Traté de creer que en realidad no quería de ninguna manera soportar una gestación y sobre todo la cría de un puñado de despiadados esfínteres libres y roedoras fauces en una casa que, por otra parte, acababa de sufrir una reforma bestial. Pero en realidad, sí, coño, cómo iba a privar a la perra del instinto maternal y a los niños de enriquecerse con semejante experiencia. Cómo no me habría dado cuenta. Yo, que ni siquiera pude contemplar el nacimiento de ninguno de mis hijos y que me mareo con la simple visión de una herida, contemplé durante nueve larguísimas horas el agonizante parto de Mani. Nueve cachorros, nueve cordones cortaros de un certero mordisco, nueve bolsas, nueve placentas, nueve brotes de sangre...
Y sí, claro, los niños contemplaron alguno de los nacimientos, han conocido las maravillas de la naturaleza, se han sorprendido con el instinto protector de Mani, han cambiado su consideración sobre la perra....

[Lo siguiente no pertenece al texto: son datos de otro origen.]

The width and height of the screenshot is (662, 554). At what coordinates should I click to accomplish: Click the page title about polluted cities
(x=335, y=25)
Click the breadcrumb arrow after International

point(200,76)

Pero también han sufrido el lento desfile de los cachorros a otras casas, la despiadada presión sobre una perra que ha pasado de gacela a vaca lechera, la infinita capacidad intestinal de las dulces bestias y, sobre todo, un hedor que ni siquiera las Rindra, Ljuv, Tjlavi y otras quince velas impronunciables del puto Ikea son capaces de eliminar. Claro que, igual no conozco tampoco la capacidad de mi pituitaria, seguro que me dejo algo importante. Gracias Marta por guiarme en un yo que desconozco.